- _指示 A_:
エントリのうち、「Viewport: 1280px width, 741px」を含む行で始まり「Click the green」を含む行で終わる部分を、両端の行も含めて一字一句変えずに出力してもらえますか？

- _元の文書_:
★ ★ ★ ★

「涙を流しながら地球が自転するのを見ています」15名の宇宙飛行士が集い語った宇宙から見た地球の感動と変化、次世代への思い【IAC 2024レポート】
IAC 2024に15名の宇宙飛行士が集い、「地球の持続可能性の促進: 国際宇宙飛行士による宇宙からの洞察」と題された記者発表会で語られた内容をまとめました。
2024年10月17日、イタリア・ミラノで開催されるIAC 2024にて「Promoting Earth’s Sustainability: Insights from Space by International Astronauts(地球の持続可能性の促進: 国際宇宙飛行士による宇宙からの洞察)」と題された15名の宇宙飛行士が集う記者発表会が開催されました。日本人宇宙飛行士としては、若田光一さんと野口聡一さんが参加されていました。
1時間におよぶ貴重なQ&Aセッションで大盛り上がりだったため、すべてを本記事で紹介することはできませんが、現地で印象に残ったポイントを3つに絞り、本記事でご紹介します。
(1)“まだ”美しい宇宙。だが、徐々に危険な変化をしている
記者発表会において、モデレーターからの最初の問いかけは「宇宙飛行の経験の中で、気候変動の影響による地球の表面や大気の明らかな変化を観察したことはありますか?」でした。
この質問に対して、最初の回答は、2005年に最初に宇宙飛行しており2005年、2020年と3回の宇宙飛行を経験されている野口さんでした。
野口さんは「宇宙はまだ美しいが、最初の宇宙飛行と比較して徐々に極地の氷河が溶けていることが明確に見えている。これは危険な兆候であり、私たちは地球規模の沸騰状態にある。そして、私たちは素晴らしい地球環境を大切にしなければならないというサインである」と話しました。
また、地球の変化について、もう一人印象的な変化を教えていただいたのはESAの宇宙飛行士、Luca Parmitanoさんでした。Lucaさんは2013年と2019年の2回、宇宙飛行の経験があります。
Lucaさんはアマゾンの森林について以下のように話しました。
「2013年、森の写真を撮りながら上空を飛んでいました。飛行時間は約4分です(ISSは約90分に1回地球を一周します)。それくらい大きいんです。信じられない光景です。それは常に濃い緑のカーペットでした。眼下に広がる広大な森を見るのは、喜びと安らぎの美しい感覚を与えてくれました。しかし、そのわずか6年後、私が見たのは全く異なる環境でした。私たちの視界に次々と現れ続けた火事とは別に、人為的な火が森の木々を一掃し、牧草地のためのスペースを作るために作っていました。」と話します。

★ ★ ★ ★

(収集したデータ)
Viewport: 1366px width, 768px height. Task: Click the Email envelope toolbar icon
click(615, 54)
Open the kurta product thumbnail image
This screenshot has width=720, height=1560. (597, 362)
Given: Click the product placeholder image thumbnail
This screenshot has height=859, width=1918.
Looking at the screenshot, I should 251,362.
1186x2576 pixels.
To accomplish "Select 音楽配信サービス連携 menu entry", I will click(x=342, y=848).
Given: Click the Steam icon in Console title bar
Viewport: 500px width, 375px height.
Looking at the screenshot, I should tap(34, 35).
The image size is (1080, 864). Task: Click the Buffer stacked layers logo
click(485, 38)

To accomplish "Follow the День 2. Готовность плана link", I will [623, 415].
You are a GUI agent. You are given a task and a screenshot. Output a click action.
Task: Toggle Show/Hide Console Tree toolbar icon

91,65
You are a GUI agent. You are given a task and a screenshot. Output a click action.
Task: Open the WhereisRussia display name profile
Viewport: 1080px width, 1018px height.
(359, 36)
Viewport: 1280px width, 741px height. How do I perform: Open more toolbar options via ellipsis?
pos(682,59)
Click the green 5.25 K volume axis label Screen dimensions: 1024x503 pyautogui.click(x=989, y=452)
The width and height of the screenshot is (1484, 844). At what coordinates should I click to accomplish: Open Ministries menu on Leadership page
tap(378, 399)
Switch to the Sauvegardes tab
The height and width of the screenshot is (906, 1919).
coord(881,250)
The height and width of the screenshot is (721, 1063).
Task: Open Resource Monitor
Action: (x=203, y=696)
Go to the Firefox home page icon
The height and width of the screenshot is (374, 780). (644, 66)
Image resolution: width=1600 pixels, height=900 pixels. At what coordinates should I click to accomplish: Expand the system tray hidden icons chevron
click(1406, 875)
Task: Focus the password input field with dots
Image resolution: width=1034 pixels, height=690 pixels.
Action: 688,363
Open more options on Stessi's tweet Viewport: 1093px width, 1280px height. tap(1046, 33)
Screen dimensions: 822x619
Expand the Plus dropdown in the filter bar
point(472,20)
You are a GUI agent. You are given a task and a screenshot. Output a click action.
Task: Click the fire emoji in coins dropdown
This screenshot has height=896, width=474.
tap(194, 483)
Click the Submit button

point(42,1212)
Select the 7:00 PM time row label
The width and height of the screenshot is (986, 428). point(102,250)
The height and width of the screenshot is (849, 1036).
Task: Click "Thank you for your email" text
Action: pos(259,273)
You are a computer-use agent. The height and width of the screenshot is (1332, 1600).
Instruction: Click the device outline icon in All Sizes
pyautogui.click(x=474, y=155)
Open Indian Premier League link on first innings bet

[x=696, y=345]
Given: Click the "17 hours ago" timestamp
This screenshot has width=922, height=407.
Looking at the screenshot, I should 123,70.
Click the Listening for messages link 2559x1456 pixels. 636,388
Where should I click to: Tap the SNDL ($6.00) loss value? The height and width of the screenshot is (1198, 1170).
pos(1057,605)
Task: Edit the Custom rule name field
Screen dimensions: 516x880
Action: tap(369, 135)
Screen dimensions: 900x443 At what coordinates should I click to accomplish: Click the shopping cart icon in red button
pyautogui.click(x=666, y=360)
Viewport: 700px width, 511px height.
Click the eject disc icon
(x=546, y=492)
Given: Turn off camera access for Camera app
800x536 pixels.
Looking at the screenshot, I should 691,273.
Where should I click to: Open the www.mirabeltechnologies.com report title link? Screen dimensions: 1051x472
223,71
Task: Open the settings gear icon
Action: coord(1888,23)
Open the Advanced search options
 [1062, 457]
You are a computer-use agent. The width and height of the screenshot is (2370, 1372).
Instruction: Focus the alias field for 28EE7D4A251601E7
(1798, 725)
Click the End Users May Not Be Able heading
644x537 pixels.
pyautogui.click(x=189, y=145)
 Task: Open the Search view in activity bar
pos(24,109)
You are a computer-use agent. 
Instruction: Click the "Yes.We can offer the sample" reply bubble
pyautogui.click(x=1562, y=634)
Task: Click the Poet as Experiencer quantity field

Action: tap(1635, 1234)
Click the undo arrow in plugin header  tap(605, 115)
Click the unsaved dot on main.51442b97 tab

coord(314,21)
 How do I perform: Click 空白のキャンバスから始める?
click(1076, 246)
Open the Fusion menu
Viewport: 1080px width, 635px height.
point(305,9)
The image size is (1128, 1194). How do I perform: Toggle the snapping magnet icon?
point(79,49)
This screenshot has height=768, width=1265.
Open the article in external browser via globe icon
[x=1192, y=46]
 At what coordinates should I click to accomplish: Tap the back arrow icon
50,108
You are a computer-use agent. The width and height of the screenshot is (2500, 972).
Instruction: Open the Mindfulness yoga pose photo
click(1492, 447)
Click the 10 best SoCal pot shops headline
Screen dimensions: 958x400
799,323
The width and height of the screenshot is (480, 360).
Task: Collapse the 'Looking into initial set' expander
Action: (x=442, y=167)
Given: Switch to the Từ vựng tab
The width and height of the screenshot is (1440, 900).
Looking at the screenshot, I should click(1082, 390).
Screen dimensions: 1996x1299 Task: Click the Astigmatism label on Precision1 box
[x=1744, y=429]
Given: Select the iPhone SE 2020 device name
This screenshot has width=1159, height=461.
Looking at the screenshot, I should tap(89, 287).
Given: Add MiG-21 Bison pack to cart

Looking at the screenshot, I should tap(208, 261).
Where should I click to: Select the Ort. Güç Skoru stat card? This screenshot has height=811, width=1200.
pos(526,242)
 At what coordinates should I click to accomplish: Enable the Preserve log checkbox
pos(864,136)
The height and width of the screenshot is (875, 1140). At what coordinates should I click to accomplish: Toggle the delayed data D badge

★ ★ ★ ★

- _指示 B_:
宇宙飛行士の記者発表会についての記事を、最後に示された文の後から書き継いでもらえますか？

- _回答 A_:
Viewport: 1280px width, 741px height. How do I perform: Open more toolbar options via ellipsis?
pos(682,59)
Click the green 5.25 K volume axis label Screen dimensions: 1024x503 pyautogui.click(x=989, y=452)

- _回答 B_:
ただし、森林が開拓されて牧草地が広がることは必ずしも悪ではありません。その点も踏まえて以下のコメントを続けました。
「私たちに悪意があり、ただ森を燃やしたいだけなわけでもありません。ニーズがあり、地元の人々がどこかで見つけなければならない資源は必要です。例えば私達がヨーロッパ諸国で成功しようとすれば、世界の他の場所にも影響を与えてしまいます。また、同様に私たちの選択、私たちの日常の選択、何を食べるか、何を選ぶか、何を着るか、何の交通手段を使うかは、他の場所に影響を与えます。
そして、選択によっては、人々をどこか別の場所に追いやり、資源を使い果たし、千年前の森を焼き払って牧草地を作るようにし、私たちが脅威にさらされる可能性があるのです。
ただし、今を生きる人たちは選択をすることができます、この惑星の資源がよりよく分配されることを可能にする選択をすることができます、そうすれば、他の場所の人々が彼らの選択をし、私たちの惑星をすべての人にとって美しく保つことができます。
地球はかつて緑でしたが、今後、氷河が溶けると水の量が増え、青が多くなるでしょう。少しだけ考えてみてください。どうすればいいんでしょうか。毎日何ができますか?小さくても何ができるのでしょうか?小さなアクションでも良い結果が生まれます。」
この発言の後、記者発表会では自然と拍手が生まれていました。その場にいた私は地球の変化を直接見た宇宙飛行士の皆さんからの体験を直接聞くことができたため、とてもラッキーだったように思います。北極海の氷が溶けていることは衛星データを見れば確認ができますが、実際に人間が宇宙に行って見ること、それを発信していくことの重要性を感じました。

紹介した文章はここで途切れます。